*Trecho fornecido*:
--------

ASSINE
search button

PF usa sua tropa de elite para combater quadrilhas no Nordeste

Compartilhar

Vasconcelo Quadros, Jornal do Brasil

BRASÍIA - O confronto que resultou em sete mortos, em frente a uma agência do Bradesco, na pequena cidade de Santa Luzia do Paruá, no dia dois de março, no Maranhão, revelou mudanças no perfil dos assaltos a banco: as quadrilhas estão dirigindo suas ações para pequenas cidades, mas a polícia, com respaldo do governo federal, está reagindo com rigor para evitar que bandos se transformem em grandes organizações criminosas.

A Polícia Federal decidiu utilizar o que tem de melhor em inteligência, planejamento e ação tática para brecar o avanço dos assaltos a banco no interior do país. Em Santa Luzia do Paruá, quem assumiu a linha de frente foi o Comando de Operações Táticas (COT), a mais bem treinada tropa de elite do país, que só entra em ação quando a operação envolve alto risco. Era o caso do roubo no Maranhão.

--------

(Lista de dados)
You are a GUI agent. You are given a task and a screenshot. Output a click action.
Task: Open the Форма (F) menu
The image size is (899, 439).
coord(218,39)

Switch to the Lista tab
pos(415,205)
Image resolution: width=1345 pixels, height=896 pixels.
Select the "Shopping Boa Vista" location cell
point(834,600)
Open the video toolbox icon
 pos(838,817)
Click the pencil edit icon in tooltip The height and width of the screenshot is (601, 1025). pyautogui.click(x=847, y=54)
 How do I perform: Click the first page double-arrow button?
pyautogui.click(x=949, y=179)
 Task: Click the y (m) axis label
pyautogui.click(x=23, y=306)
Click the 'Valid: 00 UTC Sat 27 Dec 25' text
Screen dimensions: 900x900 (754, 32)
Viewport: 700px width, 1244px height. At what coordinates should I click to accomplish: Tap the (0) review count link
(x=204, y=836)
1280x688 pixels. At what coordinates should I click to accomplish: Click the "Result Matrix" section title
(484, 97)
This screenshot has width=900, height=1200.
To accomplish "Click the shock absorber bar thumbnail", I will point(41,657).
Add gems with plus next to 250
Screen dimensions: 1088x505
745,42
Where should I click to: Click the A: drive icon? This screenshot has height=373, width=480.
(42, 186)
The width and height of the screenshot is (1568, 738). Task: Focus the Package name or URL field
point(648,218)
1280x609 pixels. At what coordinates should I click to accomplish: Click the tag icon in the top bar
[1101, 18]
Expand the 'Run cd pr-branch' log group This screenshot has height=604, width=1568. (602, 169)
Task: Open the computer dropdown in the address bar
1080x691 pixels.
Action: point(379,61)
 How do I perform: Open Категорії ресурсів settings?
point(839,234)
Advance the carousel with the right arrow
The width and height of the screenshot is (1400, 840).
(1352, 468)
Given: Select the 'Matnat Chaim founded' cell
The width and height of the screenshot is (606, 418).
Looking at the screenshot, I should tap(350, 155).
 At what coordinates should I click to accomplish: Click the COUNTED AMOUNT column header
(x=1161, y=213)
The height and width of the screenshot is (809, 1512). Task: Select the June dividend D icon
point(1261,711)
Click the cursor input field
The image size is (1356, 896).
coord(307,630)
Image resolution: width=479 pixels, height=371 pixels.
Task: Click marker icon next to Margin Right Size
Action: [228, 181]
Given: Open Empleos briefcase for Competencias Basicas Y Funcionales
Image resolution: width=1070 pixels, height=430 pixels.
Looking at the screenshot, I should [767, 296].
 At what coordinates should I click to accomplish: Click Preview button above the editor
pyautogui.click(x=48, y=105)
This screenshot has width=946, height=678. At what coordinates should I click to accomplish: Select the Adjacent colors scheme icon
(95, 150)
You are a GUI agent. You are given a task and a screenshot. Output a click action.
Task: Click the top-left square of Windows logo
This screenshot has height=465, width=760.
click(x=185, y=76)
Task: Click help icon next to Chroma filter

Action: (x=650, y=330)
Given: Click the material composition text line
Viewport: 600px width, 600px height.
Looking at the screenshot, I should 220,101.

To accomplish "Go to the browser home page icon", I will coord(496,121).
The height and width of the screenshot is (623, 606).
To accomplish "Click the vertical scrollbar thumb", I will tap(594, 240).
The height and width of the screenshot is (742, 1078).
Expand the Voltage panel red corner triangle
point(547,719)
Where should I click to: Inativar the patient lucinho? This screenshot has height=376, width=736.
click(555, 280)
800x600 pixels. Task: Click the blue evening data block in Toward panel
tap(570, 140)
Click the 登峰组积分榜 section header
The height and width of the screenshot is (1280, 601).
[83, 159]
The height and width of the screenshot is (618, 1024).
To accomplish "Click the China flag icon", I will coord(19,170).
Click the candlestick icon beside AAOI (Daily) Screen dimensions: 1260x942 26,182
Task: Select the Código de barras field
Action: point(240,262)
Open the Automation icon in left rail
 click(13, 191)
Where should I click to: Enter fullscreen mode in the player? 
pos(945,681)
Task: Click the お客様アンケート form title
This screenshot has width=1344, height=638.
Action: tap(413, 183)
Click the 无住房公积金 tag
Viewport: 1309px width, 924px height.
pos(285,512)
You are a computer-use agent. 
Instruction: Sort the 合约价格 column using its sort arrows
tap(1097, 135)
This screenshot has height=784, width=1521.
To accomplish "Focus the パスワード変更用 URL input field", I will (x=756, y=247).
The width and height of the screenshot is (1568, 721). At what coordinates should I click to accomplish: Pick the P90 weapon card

--------

*Tarefas*:
A. Por favor, transcreva da reportagem sobre os assaltos a banco no Nordeste tudo desde "BRASÍIA - O" até "roubo no Maranhão.".
B. Dê continuidade à reportagem sobre os assaltos a banco no Nordeste a partir do ponto em que ela termina.

*Resultados esperados*:
A.
BRASÍIA - O confronto que resultou em sete mortos, em frente a uma agência do Bradesco, na pequena cidade de Santa Luzia do Paruá, no dia dois de março, no Maranhão, revelou mudanças no perfil dos assaltos a banco: as quadrilhas estão dirigindo suas ações para pequenas cidades, mas a polícia, com respaldo do governo federal, está reagindo com rigor para evitar que bandos se transformem em grandes organizações criminosas.

A Polícia Federal decidiu utilizar o que tem de melhor em inteligência, planejamento e ação tática para brecar o avanço dos assaltos a banco no interior do país. Em Santa Luzia do Paruá, quem assumiu a linha de frente foi o Comando de Operações Táticas (COT), a mais bem treinada tropa de elite do país, que só entra em ação quando a operação envolve alto risco. Era o caso do roubo no Maranhão.

B.
Cercados em frente à agência, os criminosos responderam à bala o cerco. E perderam. Nos 15 minutos de tiroteio, seis deles foram mortos na hora, um saiu ferido e três, que se renderam, foram presos. Um funcionário do banco, baleado pelos assaltantes, morreu. Foi o maior número de mortos numa ação do COT, cuja sede fica em Brasília, no Setor Policial Sul, a poucos metros da cela onde está preso o governador José Roberto Arruda. Três dias depois, em Alagoa Nova (PB), uma tentativa de assalto à agência do Banco do Brasil terminou com mais seis mortos, quatro na ação e outros dois, no dia seguinte, ao reagirem, num matagal próximo da cidade.

Foram apenas mais dois episódios dentro de um novo fenômeno da criminalidade no Nordeste que a Polícia Federal já chama de novo cangaço . As quadrilhas escolhem uma cidade pequena e, em dias de pagamento de benefícios federais, dominam os poucos policiais e tomam a localidade para limpar a única agência bancária.

Portando armamento pesado, como fuzis e pistolas de grosso calibre, antes e depois do assalto, assustam a população com rajadas ou matando quem oferecer a menor resistência, uma versão moderna do estilo empregado na século passado, entre as décadas de 20 e 30, pelo lendário Virgulino Ferreira da Silva, o Lampião, o Rei do Cangaço que semeava o terror pelo sertão nordestino.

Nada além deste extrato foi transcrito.